Um diplomata árabe informou à AFP que os 630 egípcios entre os mortos eram peregrinos clandestinos que não tiveram acesso às tendas climatizadas disponíveis para enfrentar as temperaturas extremas que atingiram 51,8ºC na Grande Mesquita de Meca.
Um alto funcionário saudita disse à AFP nesta sexta-feira (21) que "o Estado não falhou", embora tenha admitido um "erro de julgamento" por parte das pessoas que não avaliaram adequadamente os riscos da situação.
Este ano, o hajj atraiu 1,8 milhão de fiéis, 1,6 milhão deles vindos de outros países, segundo autoridades da Arábia Saudita. As permissões são concedidas por meio de um sistema de cotas por país e, no caso do Egito, são distribuídas por sorteio entre os fiéis.
Muitos peregrinos tentam evitar os circuitos oficiais devido aos altos custos das agências de viagem credenciadas, especialmente desde a introdução dos vistos de turista em 2019 pelo reino.
Segundo o funcionário saudita, o número de peregrinos não autorizados chegou a cerca de 400.000, a maioria de uma nacionalidade específica, possivelmente referindo-se aos egípcios.
Yaser, que preferiu não revelar seu sobrenome, logo percebeu as dificuldades por não ter autorização. Antes mesmo de começar a peregrinação, ele enfrentou recusas de empresas e restaurantes. Durante os ritos, com longas caminhadas e orações sob o sol escaldante, ele teve que pagar tarifas altas para usar os ônibus oficiais, único meio de transporte nos locais sagrados.
Extenuado pelo calor, ele foi ignorado em um hospital onde buscava ajuda e acabou se perdendo de sua esposa na multidão durante o ritual de "apedrejamento do diabo" em Mina, próximo a Meca.
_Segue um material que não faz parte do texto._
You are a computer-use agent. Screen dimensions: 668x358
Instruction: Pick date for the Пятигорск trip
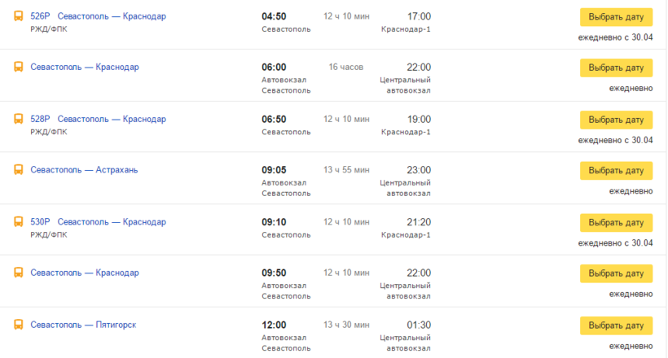(x=616, y=325)
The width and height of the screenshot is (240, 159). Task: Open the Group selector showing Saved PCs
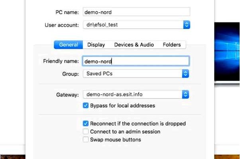136,74
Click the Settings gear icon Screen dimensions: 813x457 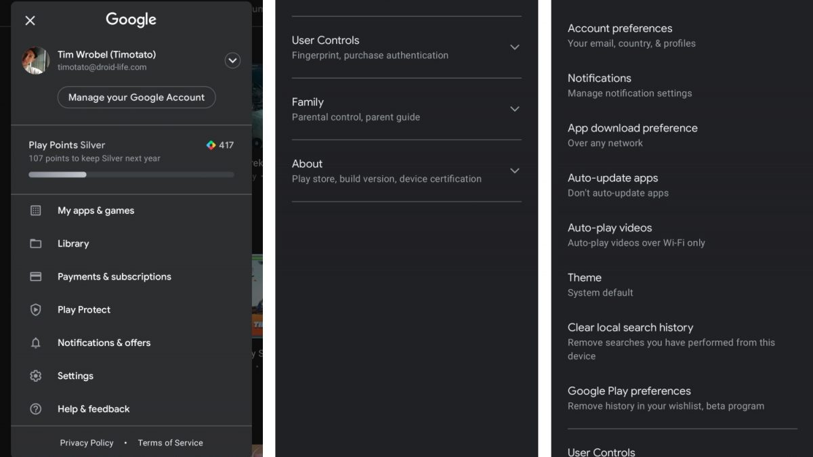(x=36, y=376)
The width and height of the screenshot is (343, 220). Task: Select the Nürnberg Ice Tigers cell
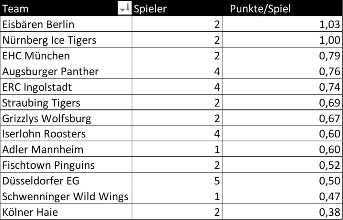click(x=49, y=40)
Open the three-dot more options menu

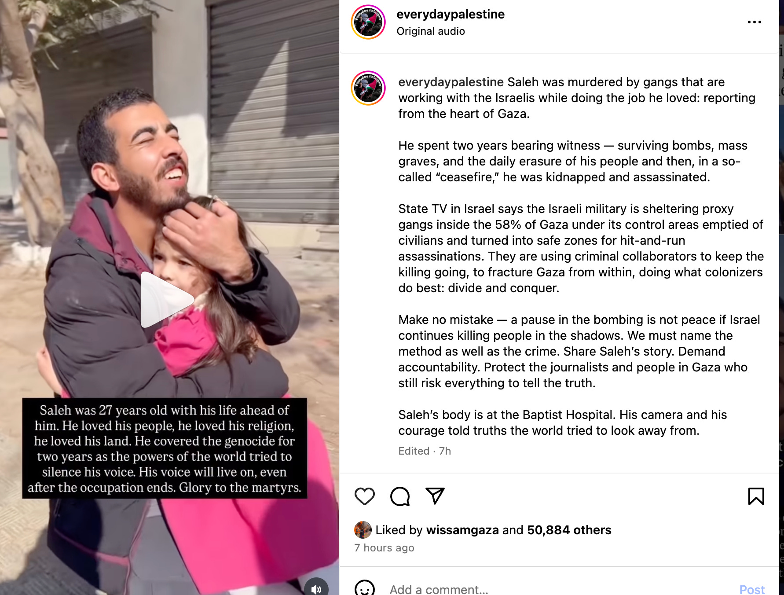pyautogui.click(x=754, y=22)
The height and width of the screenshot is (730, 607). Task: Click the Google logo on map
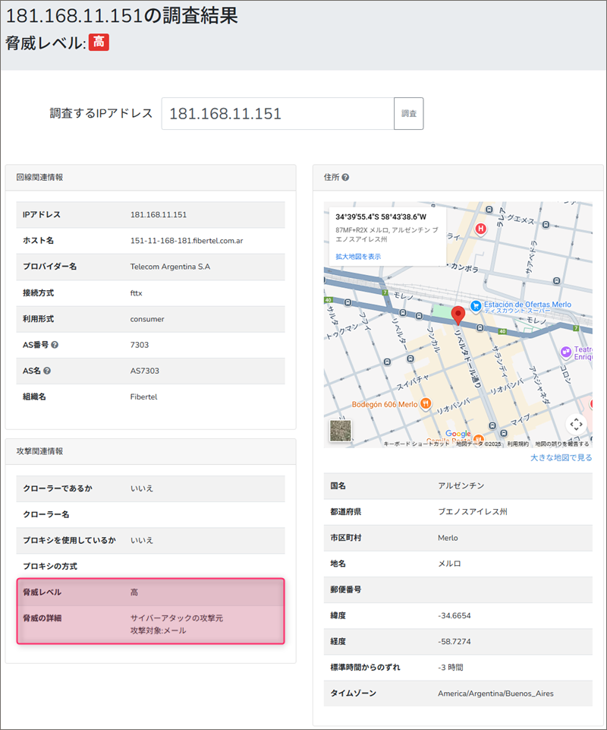tap(458, 435)
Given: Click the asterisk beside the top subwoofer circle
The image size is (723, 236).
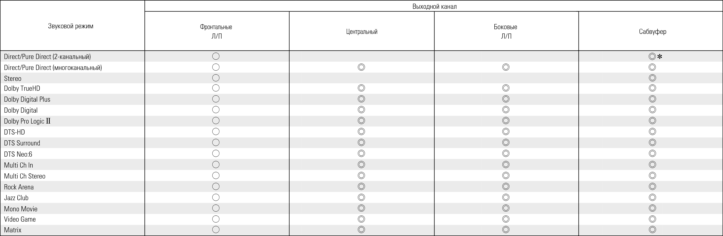Looking at the screenshot, I should click(660, 57).
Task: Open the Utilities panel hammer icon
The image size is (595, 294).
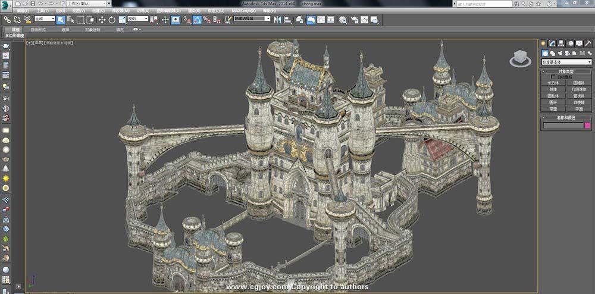Action: [x=588, y=43]
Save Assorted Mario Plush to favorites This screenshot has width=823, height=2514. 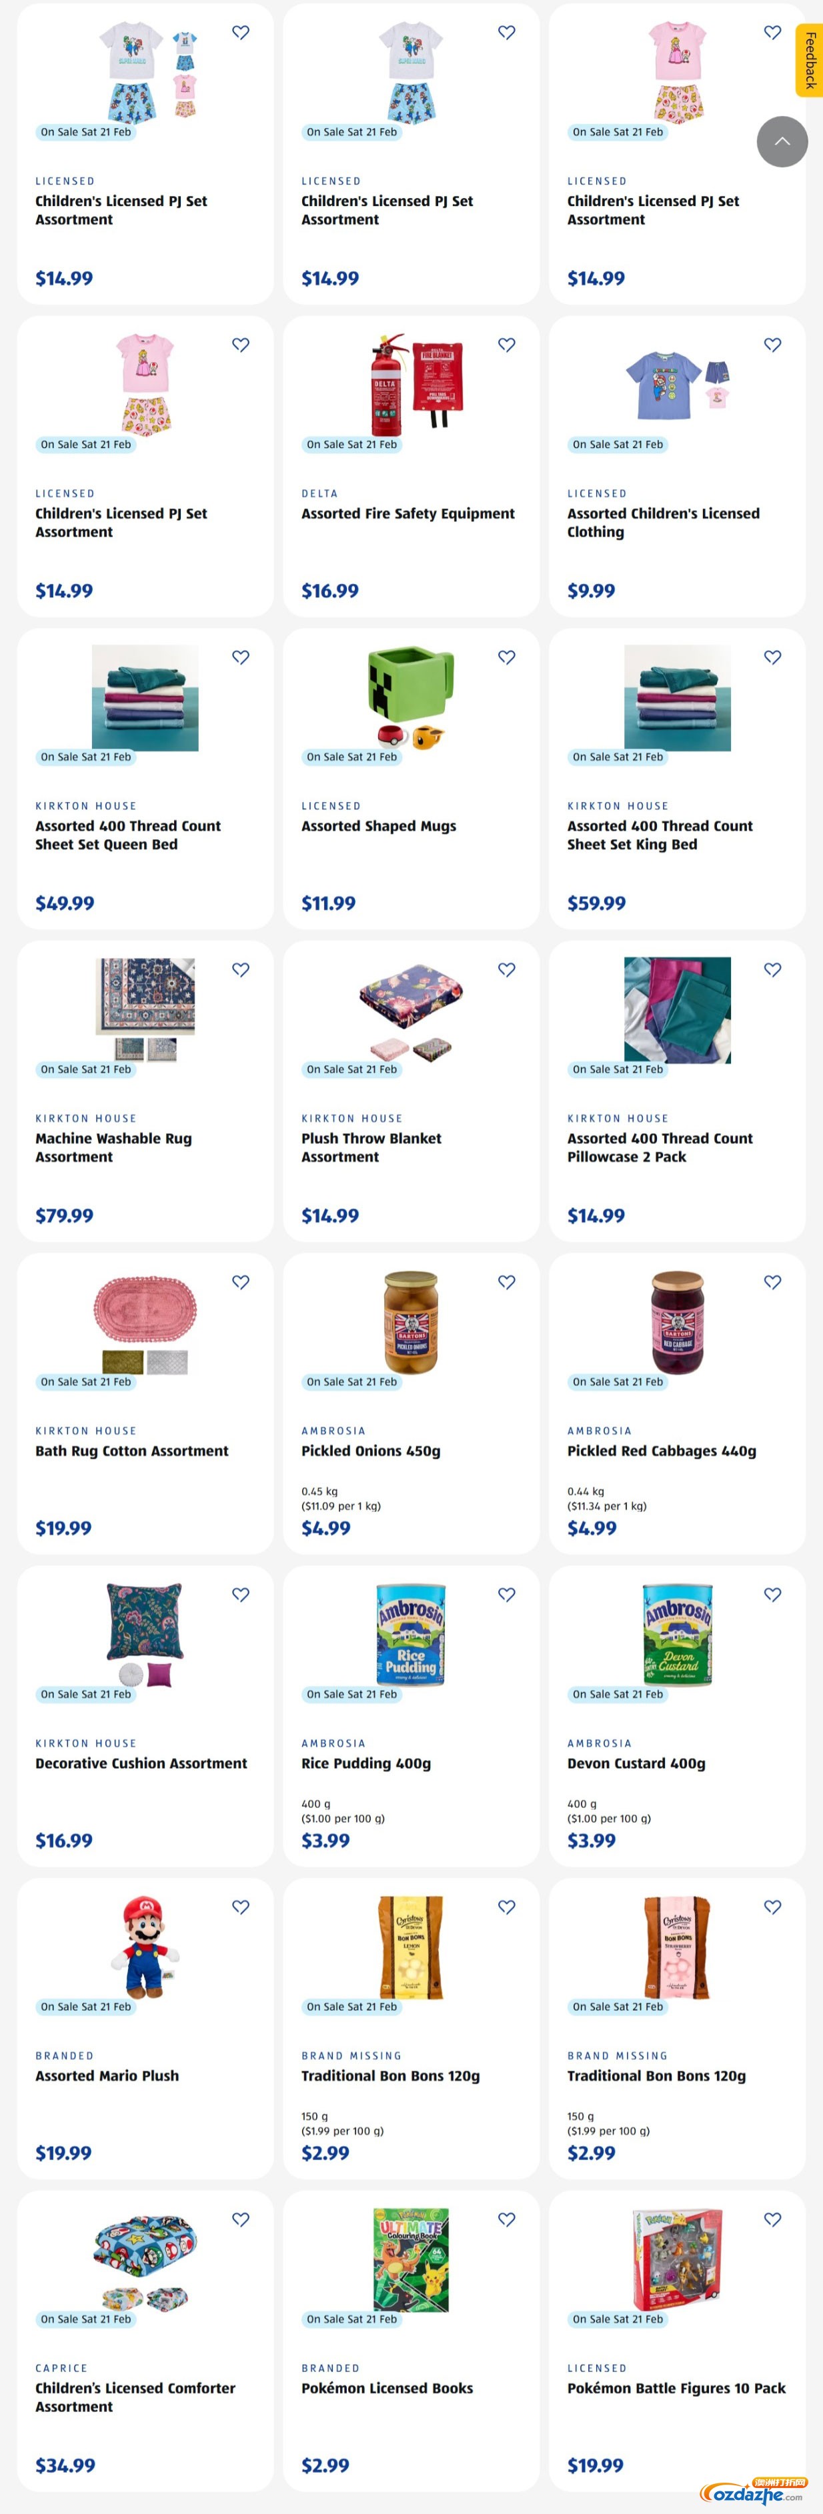(241, 1906)
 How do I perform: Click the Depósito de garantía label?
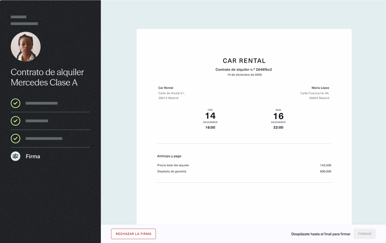[172, 171]
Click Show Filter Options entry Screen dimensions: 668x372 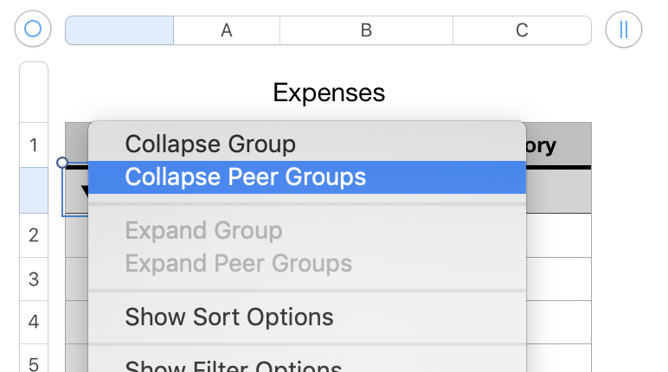click(234, 367)
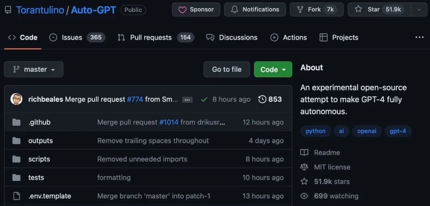
Task: Click the .github folder icon
Action: [x=16, y=122]
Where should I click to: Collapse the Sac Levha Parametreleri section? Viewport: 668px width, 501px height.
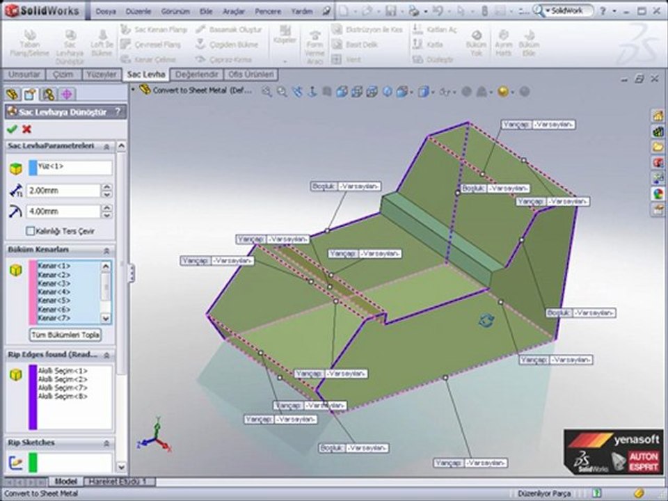pyautogui.click(x=106, y=146)
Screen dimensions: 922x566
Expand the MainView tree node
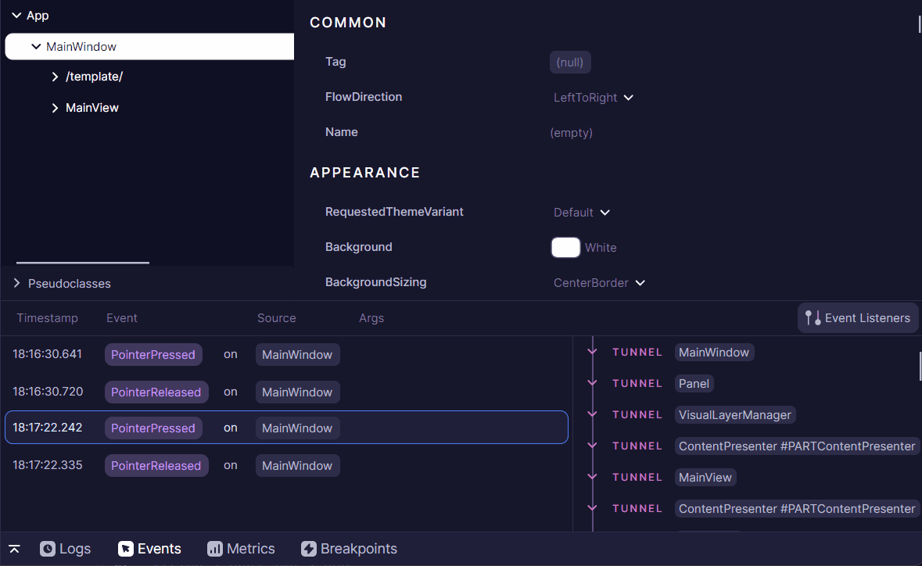pyautogui.click(x=55, y=107)
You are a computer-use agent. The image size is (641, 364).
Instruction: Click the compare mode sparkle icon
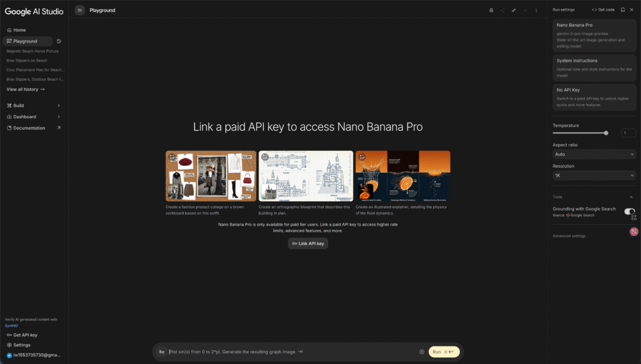pyautogui.click(x=513, y=10)
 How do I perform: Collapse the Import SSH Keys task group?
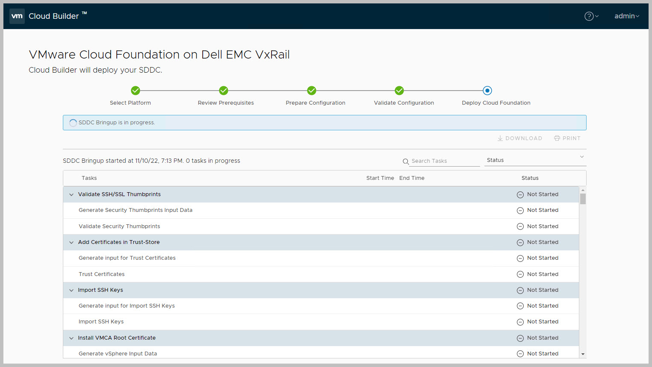click(x=71, y=291)
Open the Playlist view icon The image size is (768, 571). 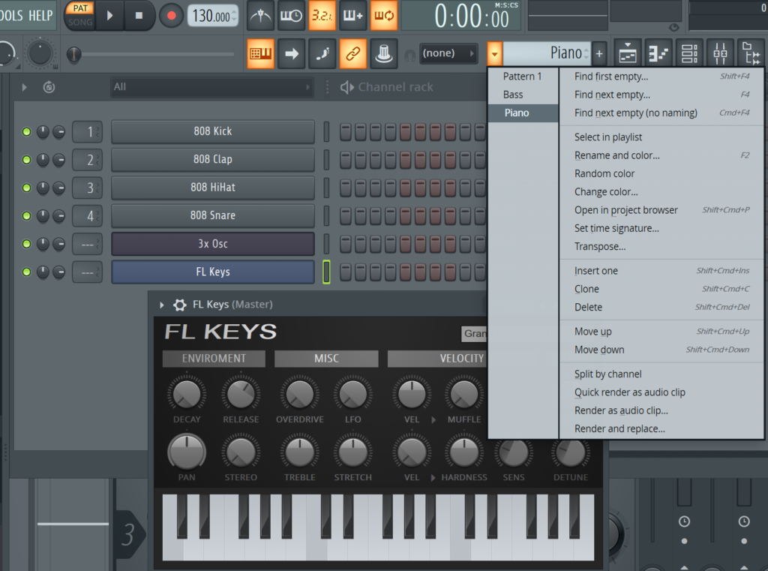[628, 53]
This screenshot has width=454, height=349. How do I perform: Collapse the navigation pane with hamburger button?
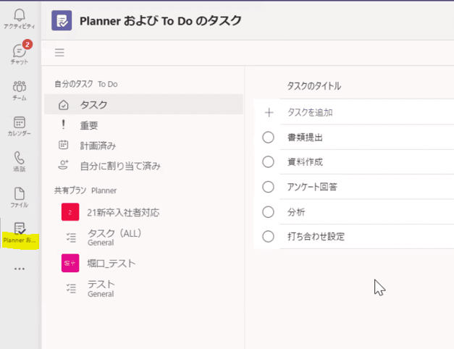(59, 52)
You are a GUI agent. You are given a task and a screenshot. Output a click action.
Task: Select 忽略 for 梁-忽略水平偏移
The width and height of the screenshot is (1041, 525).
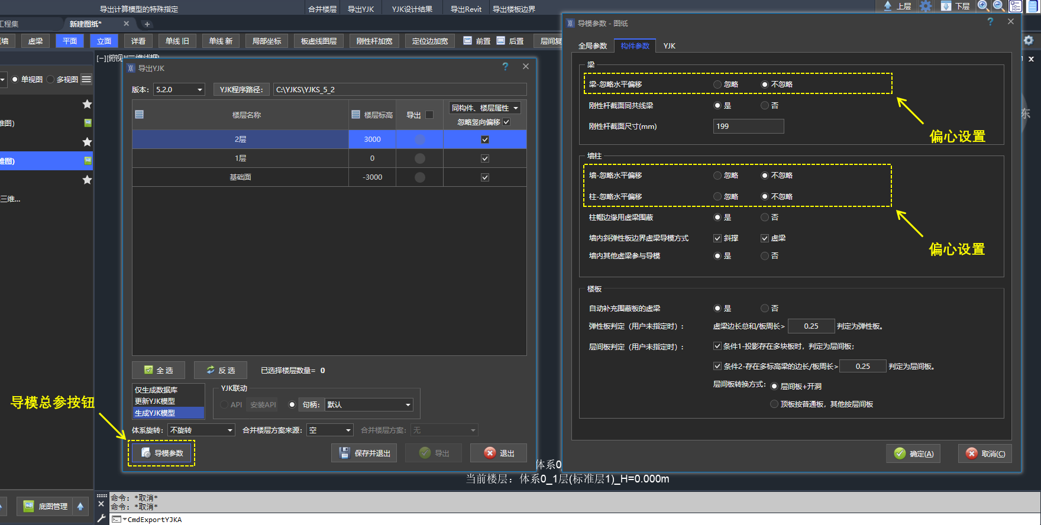click(x=717, y=85)
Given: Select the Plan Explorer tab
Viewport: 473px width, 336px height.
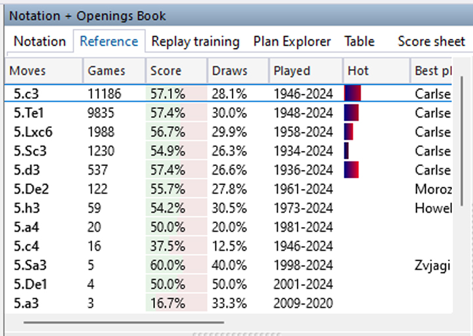Looking at the screenshot, I should [x=292, y=41].
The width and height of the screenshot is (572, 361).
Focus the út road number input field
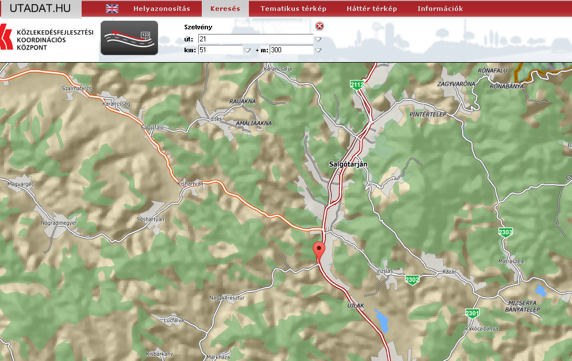(255, 39)
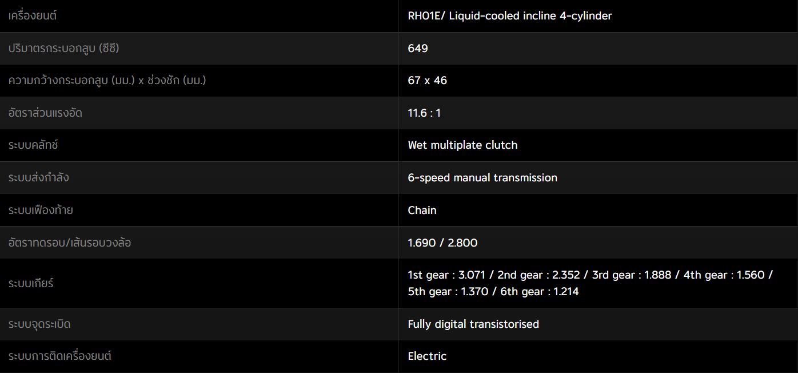Select the อัตราส่วนแรงอัด label

[45, 113]
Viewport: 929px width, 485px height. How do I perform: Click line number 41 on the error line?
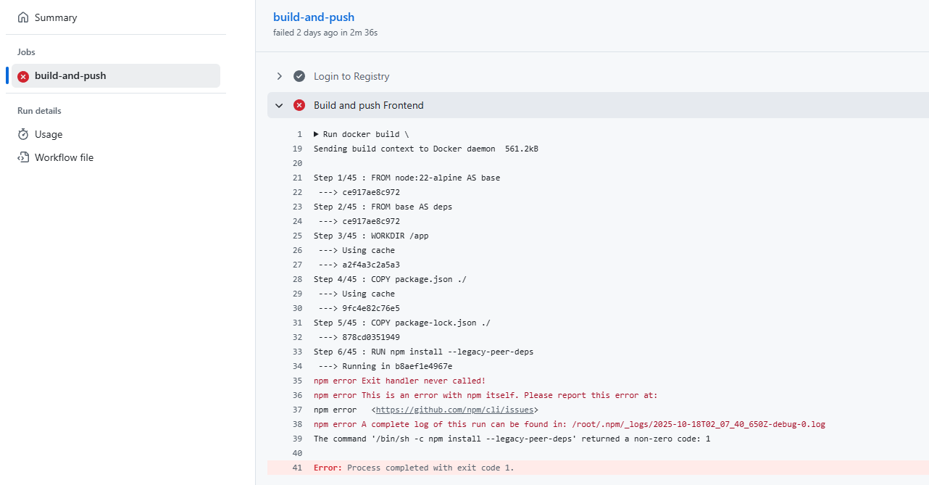click(x=297, y=468)
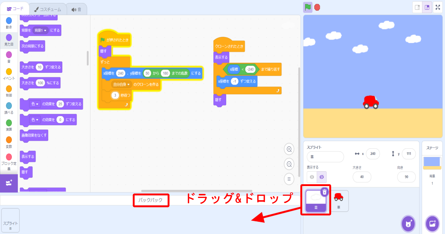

Desde então, adiou várias vezes seu voo de volta.
Outros peregrinos egípcios clandestinos relataram à AFP dificuldades semelhantes e cenas dramáticas durante os rituais em Mina.
"Vi corpos no chão. Vi também pessoas desmaiando repentinamente e morrendo de exaustão", conta Mohamed, 31 anos, um egípcio residente na Arábia Saudita que fez o hajj com sua mãe de 56 anos.
Uma egípcia relatou ter visto sua mãe falecer antes que a ambulância chegasse para socorrê-la, e que seu corpo foi levado para um local desconhecido.
"Não temos o direito de vê-la mais uma vez antes do enterro?", questionou.
Mesmo peregrinos autorizados enfrentaram dificuldades para acessar serviços de emergência, evidenciando a sobrecarga do sistema, conforme relatou Mustafa, cujos pais, ambos com permissão, faleceram após se separarem dos familiares que os acompanhavam.
"Sabíamos que estavam cansados", diz ele por telefone, do Egito. "Caminharam muito, não encontraram água e o calor estava insuportável. Nunca mais os veremos", lamenta, destacando que seu único consolo é que seus pais foram enterrados em Meca, a cidade mais sagrada do Islã.